** Data to examine follows **

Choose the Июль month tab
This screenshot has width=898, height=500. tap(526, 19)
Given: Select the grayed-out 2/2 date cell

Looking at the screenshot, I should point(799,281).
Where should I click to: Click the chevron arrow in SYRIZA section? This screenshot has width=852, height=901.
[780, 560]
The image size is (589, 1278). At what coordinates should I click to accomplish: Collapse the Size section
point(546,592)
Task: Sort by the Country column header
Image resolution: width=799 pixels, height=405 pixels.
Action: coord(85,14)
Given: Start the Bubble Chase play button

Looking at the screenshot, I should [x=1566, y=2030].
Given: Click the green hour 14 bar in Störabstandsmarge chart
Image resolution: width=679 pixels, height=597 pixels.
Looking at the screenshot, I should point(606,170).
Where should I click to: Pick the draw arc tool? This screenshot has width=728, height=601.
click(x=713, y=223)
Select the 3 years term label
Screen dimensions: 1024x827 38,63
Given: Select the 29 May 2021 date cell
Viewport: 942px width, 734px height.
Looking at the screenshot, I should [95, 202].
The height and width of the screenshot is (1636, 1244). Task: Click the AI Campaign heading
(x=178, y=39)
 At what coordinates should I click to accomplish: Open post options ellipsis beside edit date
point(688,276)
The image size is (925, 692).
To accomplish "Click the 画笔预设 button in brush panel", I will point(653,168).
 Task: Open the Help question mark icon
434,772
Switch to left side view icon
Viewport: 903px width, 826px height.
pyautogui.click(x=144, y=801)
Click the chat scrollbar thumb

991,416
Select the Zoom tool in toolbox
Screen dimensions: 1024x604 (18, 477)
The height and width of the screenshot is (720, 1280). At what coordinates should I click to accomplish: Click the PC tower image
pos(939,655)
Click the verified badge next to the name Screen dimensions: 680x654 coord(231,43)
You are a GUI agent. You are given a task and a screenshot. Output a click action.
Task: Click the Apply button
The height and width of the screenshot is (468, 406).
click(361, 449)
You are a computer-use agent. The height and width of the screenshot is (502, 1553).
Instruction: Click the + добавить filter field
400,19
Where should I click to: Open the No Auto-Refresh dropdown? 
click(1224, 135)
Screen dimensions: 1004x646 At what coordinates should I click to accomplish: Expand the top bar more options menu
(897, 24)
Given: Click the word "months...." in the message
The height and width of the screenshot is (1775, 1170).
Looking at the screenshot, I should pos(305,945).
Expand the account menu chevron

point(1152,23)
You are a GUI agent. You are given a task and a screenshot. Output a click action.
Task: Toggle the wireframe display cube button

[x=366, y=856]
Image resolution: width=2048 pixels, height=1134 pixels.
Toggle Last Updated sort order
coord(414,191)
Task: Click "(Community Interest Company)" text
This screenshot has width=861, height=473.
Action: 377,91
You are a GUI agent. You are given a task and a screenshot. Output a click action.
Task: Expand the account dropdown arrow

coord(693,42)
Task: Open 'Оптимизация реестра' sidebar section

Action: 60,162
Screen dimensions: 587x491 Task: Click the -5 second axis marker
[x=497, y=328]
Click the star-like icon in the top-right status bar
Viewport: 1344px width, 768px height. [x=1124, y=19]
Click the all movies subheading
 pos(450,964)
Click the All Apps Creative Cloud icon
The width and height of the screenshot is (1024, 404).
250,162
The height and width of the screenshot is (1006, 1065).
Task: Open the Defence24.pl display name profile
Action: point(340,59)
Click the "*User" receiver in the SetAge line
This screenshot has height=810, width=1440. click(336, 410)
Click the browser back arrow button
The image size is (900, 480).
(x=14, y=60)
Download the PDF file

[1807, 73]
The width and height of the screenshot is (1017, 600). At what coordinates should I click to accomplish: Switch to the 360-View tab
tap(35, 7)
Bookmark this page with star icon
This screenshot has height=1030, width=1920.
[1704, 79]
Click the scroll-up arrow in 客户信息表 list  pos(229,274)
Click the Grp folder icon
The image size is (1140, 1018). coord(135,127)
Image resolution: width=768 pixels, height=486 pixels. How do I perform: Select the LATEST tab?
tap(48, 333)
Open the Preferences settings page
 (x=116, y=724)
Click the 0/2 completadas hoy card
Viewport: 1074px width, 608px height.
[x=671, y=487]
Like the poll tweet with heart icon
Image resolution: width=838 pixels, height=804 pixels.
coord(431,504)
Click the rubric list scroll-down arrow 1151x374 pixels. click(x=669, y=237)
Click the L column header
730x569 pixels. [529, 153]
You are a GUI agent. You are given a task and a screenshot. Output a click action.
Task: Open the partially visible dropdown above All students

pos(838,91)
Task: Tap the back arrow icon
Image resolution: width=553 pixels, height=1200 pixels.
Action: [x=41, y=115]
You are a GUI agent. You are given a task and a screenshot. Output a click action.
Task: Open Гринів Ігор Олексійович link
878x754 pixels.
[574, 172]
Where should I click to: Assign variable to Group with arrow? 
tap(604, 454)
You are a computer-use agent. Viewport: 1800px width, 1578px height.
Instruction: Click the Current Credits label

** End of Data to examine **

- **What is required**: Of the entries above, repeat exactly the lines between the line with "The height and width of the screenshot is (1636, 1244)." and the line with "The image size is (925, 692).", inclusive, and no others.

- **Output below**:
The height and width of the screenshot is (1636, 1244). Task: Click the AI Campaign heading
(x=178, y=39)
 At what coordinates should I click to accomplish: Open post options ellipsis beside edit date
point(688,276)
The image size is (925, 692).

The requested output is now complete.